───── DATA IN THIS EXERCISE ─────
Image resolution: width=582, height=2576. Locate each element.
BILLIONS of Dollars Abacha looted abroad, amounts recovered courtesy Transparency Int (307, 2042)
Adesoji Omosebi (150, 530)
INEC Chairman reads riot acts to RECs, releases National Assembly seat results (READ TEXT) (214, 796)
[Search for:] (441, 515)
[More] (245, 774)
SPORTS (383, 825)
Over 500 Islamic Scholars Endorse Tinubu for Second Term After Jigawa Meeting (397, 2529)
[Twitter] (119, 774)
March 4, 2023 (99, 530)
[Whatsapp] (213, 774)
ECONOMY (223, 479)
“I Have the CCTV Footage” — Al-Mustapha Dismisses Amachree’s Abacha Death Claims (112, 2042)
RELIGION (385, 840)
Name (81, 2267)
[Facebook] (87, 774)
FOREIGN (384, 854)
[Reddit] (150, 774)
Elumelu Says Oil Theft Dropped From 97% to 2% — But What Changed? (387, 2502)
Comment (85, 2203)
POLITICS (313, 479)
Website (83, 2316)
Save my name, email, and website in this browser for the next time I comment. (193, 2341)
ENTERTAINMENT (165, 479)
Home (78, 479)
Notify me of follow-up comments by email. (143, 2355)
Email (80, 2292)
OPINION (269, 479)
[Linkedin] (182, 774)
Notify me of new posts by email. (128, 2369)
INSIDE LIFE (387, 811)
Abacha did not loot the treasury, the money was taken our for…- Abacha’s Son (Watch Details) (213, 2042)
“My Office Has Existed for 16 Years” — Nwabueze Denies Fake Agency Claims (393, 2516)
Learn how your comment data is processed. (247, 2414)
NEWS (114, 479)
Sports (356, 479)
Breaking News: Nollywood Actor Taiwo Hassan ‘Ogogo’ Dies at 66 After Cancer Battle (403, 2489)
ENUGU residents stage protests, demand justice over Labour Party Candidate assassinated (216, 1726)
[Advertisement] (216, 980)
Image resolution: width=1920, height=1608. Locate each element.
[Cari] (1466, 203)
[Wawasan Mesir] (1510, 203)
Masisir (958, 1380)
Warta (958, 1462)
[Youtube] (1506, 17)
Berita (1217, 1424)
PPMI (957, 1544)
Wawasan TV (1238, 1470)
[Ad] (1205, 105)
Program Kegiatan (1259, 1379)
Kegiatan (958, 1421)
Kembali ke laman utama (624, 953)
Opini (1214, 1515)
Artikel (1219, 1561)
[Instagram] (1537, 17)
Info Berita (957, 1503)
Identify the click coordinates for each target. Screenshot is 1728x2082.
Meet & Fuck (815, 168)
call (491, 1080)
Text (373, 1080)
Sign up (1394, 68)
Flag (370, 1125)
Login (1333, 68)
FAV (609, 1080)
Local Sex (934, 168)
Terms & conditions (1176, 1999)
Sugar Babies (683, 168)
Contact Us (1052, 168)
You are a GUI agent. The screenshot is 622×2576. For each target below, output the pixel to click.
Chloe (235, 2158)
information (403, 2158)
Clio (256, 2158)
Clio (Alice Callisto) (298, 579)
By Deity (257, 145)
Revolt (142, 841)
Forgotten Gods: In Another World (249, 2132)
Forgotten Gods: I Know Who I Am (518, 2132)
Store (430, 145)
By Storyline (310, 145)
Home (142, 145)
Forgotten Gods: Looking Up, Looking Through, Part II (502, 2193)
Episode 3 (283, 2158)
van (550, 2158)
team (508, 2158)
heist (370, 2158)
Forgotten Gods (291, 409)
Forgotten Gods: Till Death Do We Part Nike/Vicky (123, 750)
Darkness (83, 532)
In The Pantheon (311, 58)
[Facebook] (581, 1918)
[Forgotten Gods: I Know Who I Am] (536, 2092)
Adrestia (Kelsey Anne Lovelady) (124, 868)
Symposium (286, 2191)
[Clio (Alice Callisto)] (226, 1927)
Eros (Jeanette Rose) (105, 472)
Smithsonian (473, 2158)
─────
In your response, give all the records again with nothing altered.

§ YOUR RESPONSE
Image resolution: width=582, height=2576. Locate each element.
BILLIONS of Dollars Abacha looted abroad, amounts recovered courtesy Transparency Int (307, 2042)
Adesoji Omosebi (150, 530)
INEC Chairman reads riot acts to RECs, releases National Assembly seat results (READ TEXT) (214, 796)
[Search for:] (441, 515)
[More] (245, 774)
SPORTS (383, 825)
Over 500 Islamic Scholars Endorse Tinubu for Second Term After Jigawa Meeting (397, 2529)
[Twitter] (119, 774)
March 4, 2023 (99, 530)
[Whatsapp] (213, 774)
ECONOMY (223, 479)
“I Have the CCTV Footage” — Al-Mustapha Dismisses Amachree’s Abacha Death Claims (112, 2042)
RELIGION (385, 840)
Name (81, 2267)
[Facebook] (87, 774)
FOREIGN (384, 854)
[Reddit] (150, 774)
Elumelu Says Oil Theft Dropped From 97% to 2% — But What Changed? (387, 2502)
Comment (85, 2203)
POLITICS (313, 479)
Website (83, 2316)
Save my name, email, and website in this browser for the next time I comment. (193, 2341)
ENTERTAINMENT (165, 479)
Home (78, 479)
Notify me of follow-up comments by email. (143, 2355)
Email (80, 2292)
OPINION (269, 479)
[Linkedin] (182, 774)
Notify me of new posts by email. (128, 2369)
INSIDE LIFE (387, 811)
Abacha did not loot the treasury, the money was taken our for…- Abacha’s Son (Watch Details) (213, 2042)
“My Office Has Existed for 16 Years” — Nwabueze Denies Fake Agency Claims (393, 2516)
Learn how your comment data is processed. (247, 2414)
NEWS (114, 479)
Sports (356, 479)
Breaking News: Nollywood Actor Taiwo Hassan ‘Ogogo’ Dies at 66 After Cancer Battle (403, 2489)
ENUGU residents stage protests, demand justice over Labour Party Candidate assassinated (216, 1726)
[Advertisement] (216, 980)
Image resolution: width=1920, height=1608. Locate each element.
[Cari] (1466, 203)
[Wawasan Mesir] (1510, 203)
Masisir (958, 1380)
Warta (958, 1462)
[Youtube] (1506, 17)
Berita (1217, 1424)
PPMI (957, 1544)
Wawasan TV (1238, 1470)
[Ad] (1205, 105)
Program Kegiatan (1259, 1379)
Kegiatan (958, 1421)
Kembali ke laman utama (624, 953)
Opini (1214, 1515)
Artikel (1219, 1561)
[Instagram] (1537, 17)
Info Berita (957, 1503)
Identify the click coordinates for each target. Screenshot is 1728x2082.
Meet & Fuck (815, 168)
call (491, 1080)
Text (373, 1080)
Sign up (1394, 68)
Flag (370, 1125)
Login (1333, 68)
FAV (609, 1080)
Local Sex (934, 168)
Terms & conditions (1176, 1999)
Sugar Babies (683, 168)
Contact Us (1052, 168)
You are a GUI agent. The screenshot is 622×2576. For each target below, output the pixel to click.
Chloe (235, 2158)
information (403, 2158)
Clio (256, 2158)
Clio (Alice Callisto) (298, 579)
By Deity (257, 145)
Revolt (142, 841)
Forgotten Gods: In Another World (249, 2132)
Forgotten Gods: I Know Who I Am (518, 2132)
Store (430, 145)
By Storyline (310, 145)
Home (142, 145)
Forgotten Gods: Looking Up, Looking Through, Part II (502, 2193)
Episode 3 (283, 2158)
van (550, 2158)
team (508, 2158)
heist (370, 2158)
Forgotten Gods (291, 409)
Forgotten Gods: Till Death Do We Part Nike/Vicky (123, 750)
Darkness (83, 532)
In The Pantheon (311, 58)
[Facebook] (581, 1918)
[Forgotten Gods: I Know Who I Am] (536, 2092)
Adrestia (Kelsey Anne Lovelady) (124, 868)
Symposium (286, 2191)
[Clio (Alice Callisto)] (226, 1927)
Eros (Jeanette Rose) (105, 472)
Smithsonian (473, 2158)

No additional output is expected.